So what are the major issues with big data? Storage, management, and analysis. “Big Data results in three basic challenges: storing, processing and managing it efficiently. Scale-out architectures have been developed to store large amounts of data and purpose-built appliances have improved the processing capability. The next frontier is learning how to manage Big Data throughout its entire lifecycle.” 1
The first problem is storage. With such large volumes, companies are looking for alternatives to store all the data they collect. Off-site data warehouses and scale-out architectures have been used and advanced to accommodate greater storage capability. However, many firms jump past the first step of reducing redundant data. As multiple departments use, process, and add to data, redundancies occur at an alarming rate. The first step to managing large data is to reduce it down to its unique set, for easier storage. “Data redundancy is costly to address as it requires additional storage, synchronization between databases, and design work to align the information represented by different presentation of the same data.”2
Next to better manage this unique set of data, firms should explore virtualization technology and applications. Virtualization will allow multiple users and interfaces to access and reuse the same data, which is stored on one independent device. What exactly is virtualization? “Virtualization, in computing, is the creation of a virtual (rather than actual) version of something, such as a hardware platform, operating system (OS), storage device, or network resources” 3. Virtualization allows for multiple users and devices to add to or modify one existing database, thus minimizing the challenges and costs created by unnecessary data redundancy. This will result it better management going forward, to ensure the unique data set stays at a manageable, and useful size.

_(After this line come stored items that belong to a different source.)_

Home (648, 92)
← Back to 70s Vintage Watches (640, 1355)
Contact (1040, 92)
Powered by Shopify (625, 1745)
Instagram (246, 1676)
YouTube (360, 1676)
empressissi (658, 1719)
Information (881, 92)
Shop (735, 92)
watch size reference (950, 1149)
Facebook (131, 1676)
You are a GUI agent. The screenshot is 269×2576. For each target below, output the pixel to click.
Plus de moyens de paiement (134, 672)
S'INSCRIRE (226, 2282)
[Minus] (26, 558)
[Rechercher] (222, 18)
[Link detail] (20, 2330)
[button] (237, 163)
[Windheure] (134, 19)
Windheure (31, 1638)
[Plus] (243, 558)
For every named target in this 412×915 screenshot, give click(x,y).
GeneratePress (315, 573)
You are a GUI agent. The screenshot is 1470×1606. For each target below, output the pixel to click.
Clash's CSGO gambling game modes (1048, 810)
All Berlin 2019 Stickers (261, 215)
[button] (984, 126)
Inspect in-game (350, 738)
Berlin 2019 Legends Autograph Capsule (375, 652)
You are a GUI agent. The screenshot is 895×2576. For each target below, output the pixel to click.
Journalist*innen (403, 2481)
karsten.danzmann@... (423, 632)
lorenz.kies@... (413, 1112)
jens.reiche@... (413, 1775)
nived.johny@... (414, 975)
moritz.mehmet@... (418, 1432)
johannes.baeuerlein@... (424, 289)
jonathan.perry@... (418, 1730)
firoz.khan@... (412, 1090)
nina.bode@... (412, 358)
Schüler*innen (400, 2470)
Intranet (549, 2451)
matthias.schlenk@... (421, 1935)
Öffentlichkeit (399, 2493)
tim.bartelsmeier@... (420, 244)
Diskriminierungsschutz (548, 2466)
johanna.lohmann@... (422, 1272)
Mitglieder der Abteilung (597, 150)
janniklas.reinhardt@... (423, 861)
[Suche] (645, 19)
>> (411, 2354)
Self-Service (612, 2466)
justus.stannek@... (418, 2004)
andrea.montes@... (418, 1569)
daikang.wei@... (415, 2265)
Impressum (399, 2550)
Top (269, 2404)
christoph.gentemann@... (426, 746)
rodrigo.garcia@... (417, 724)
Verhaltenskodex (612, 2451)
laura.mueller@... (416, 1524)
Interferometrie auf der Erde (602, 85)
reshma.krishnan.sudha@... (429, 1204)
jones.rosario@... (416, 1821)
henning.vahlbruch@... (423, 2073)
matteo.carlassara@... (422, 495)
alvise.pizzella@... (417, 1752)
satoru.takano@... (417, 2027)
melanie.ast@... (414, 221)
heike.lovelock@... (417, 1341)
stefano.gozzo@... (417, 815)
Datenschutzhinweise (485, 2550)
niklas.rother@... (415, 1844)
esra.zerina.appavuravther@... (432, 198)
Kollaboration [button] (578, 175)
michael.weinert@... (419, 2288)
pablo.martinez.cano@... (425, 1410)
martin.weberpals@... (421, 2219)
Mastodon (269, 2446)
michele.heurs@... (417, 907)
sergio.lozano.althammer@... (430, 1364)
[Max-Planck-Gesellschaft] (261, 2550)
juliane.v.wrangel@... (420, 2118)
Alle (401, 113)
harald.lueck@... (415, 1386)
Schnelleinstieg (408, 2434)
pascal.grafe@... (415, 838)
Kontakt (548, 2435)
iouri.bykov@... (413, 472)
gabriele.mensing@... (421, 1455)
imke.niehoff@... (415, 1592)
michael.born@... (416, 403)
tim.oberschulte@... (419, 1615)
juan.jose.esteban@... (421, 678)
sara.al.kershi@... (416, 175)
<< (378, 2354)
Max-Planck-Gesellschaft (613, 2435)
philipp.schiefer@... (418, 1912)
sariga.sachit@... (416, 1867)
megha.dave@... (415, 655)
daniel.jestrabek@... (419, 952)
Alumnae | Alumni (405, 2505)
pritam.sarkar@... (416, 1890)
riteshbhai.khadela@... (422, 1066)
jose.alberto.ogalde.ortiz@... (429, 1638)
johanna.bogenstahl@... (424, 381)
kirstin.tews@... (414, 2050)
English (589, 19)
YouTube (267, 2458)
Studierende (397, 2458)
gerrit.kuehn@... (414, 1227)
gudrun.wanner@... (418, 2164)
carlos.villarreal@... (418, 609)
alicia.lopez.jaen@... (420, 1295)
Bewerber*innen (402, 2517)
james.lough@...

If you're interested in virtualization and virtualization software/systems, there are a lot of great sources and companies our there. One of the leaders right now is VMware. Check out their site, its well worth your time. http://www.vmware.com
Once data has been reduced to a unique set and measures have been taken to insure that large sets of redundant data don’t evolve and persist, productive analysis can be executed which can lead to real business intelligence. Web analytics opportunities can truly be wasted if these first steps are not taken.
It’s important not to confuse purposeful redundancy and wasteful redundancy. “Some IT redundancy is a good thing. For example, during a power outage when one of your data centers is not operational, you need a backup. The discussion here focuses on needless IT redundancy, or IT redundancy that only exists because of insufficient management of the IT systems.”4 It is encouraged to back up and protect your data in case of a catastrophic failure somewhere in your information infrastructure. However, wasteful redundancy can simply multiply data needlessly, increase costs, and skew analytical results, thus decreasing the value of the business intelligence generated.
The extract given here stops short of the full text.